The room went deathly silent. Even the Celestial Leader felt a chill. Ghost Dagger. A legend of the underworld whose success rate was a perfect 100%. He was a whisper in the dark, a blade that moved between heartbeats. Everyone in the Obsidian tier knew that while the Union publicly condemned the Black Skull syndicate, they were secretly the Union’s private executioners—the blood-stained hand that kept the "peace."
"And where is the Ghost Dagger now?" the Ancestor asked, leaning over the table until his face was inches from the Deacon’s. "He’s a corpse. Ethan didn’t just survive the world’s most efficient assassin; he annihilated him. He took the Union’s best weapon and snapped it like a dry twig."
"It’s madness," the Oasis Leader muttered, rubbing his temples. "If the Ghost Dagger couldn’t kill him, then the boy is more than a mechanical engineer. He’s a biological anomaly. A monster we’ve invited to sit at our table."
The Celestial Leader paced the length of the room, his silver aura flickering unevenly. "We’ve made him the King of the East. We thought the Rifts would be his cage, but what if he uses them? What if he harvests the Outsiders the way he harvested our territories?"
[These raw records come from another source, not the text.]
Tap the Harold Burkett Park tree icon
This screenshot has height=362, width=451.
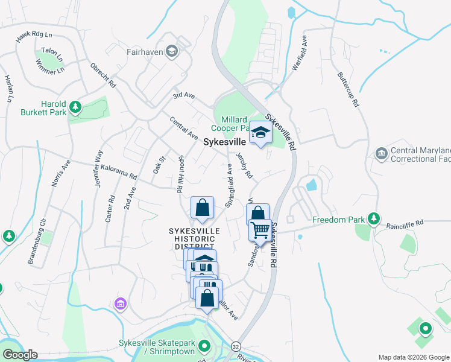pyautogui.click(x=75, y=107)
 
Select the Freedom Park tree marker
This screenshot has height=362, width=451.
pyautogui.click(x=374, y=218)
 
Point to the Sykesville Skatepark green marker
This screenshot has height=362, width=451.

"Then we are all dead," the Ancestor said, his voice dropping to a somber whisper. "The Union tried to play a game of chess with a man who plays with nuclear fire. We’ve given him the land, we’ve given him the people, and now... we’ve given him a reason to hate us."
The Ancestor said, heading for the door. "You’re gambling with the entire continent. I just hope Royal’s pikes are big enough for all of our heads."
"I know what you are all thinking," the Deacon said, his voice dropping to a silken, predatory whisper. "You think we have unleashed a wolf we cannot leash. You think Royal is an anomaly that will swallow us all."
The Scavenger Ancestor snorted, crossing his massive arms. "He’s already swallowed twenty percent of the Oasis and half the East Coast trade routes, Deacon. He isn’t just an anomaly; he’s a plague."
"Then you underestimate the depth of the Union’s foundations," the Deacon countered, a cold, sharp light glinting in his eyes. "Do you truly believe we have spent these years sitting idle while the world burned? Truth Seeker does more than just find facts—he unearths the inevitable. I obtained a ’Gift’ from him specifically for an occasion such as this. A trump card that is far stronger than any individual soldier or mercenary group."
The name Truth Seeker caused even the Patriarch, who was halfway to the door, to pause for a fraction of a second. He was the Union’s most guarded asset, a seer-class entity whose predictions had never failed to manifest.
"The Appalachian Breach isn’t just a Rift," the Deacon continued, a jagged smile spreading across his face. "It is a gateway to something that even an ’Obsidian-rank’ brat cannot fathom. Truth Seeker has confirmed it: if Ethan enters that zone to claim his precious resources, he won’t be fighting an army. He will be fighting a God-tier entity that has been waiting for a host of his caliber."
He picked up his silver-capped cane and began to walk toward the private exit. "So, you may all rest easy for tonight. I shall depart immediately to finalize the activation of this... catalyst. Prepare yourselves for the aftermath. When Royal falls, there will be a vacuum, and I expect you all to be ready to reclaim what was lost."
The leaders relaxed slightly, the tension in the room exhaling like a dying beast. But as the Deacon vanished into the shadows of the hallway, the Scavenger Ancestor looked at the cracked obsidian table and felt a cold pit in his stomach.
"He says we should rest easy," the Ancestor muttered to the Celestial Leader. "But if Ethan doesn’t die... if he actually breaks whatever ’God’ the Union is throwing at him... then the price of this ’card’ won’t be paid by Royal. It will be paid by our heads."
The Celestial Leader didn’t respond. He simply stared at the empty seat where Ethan had sat—the seat that now seemed to cast a shadow longer than the Capitol itself. The Union was gambling with the soul of the continent, and for the first time in his long life, the Leader felt that the house might finally lose.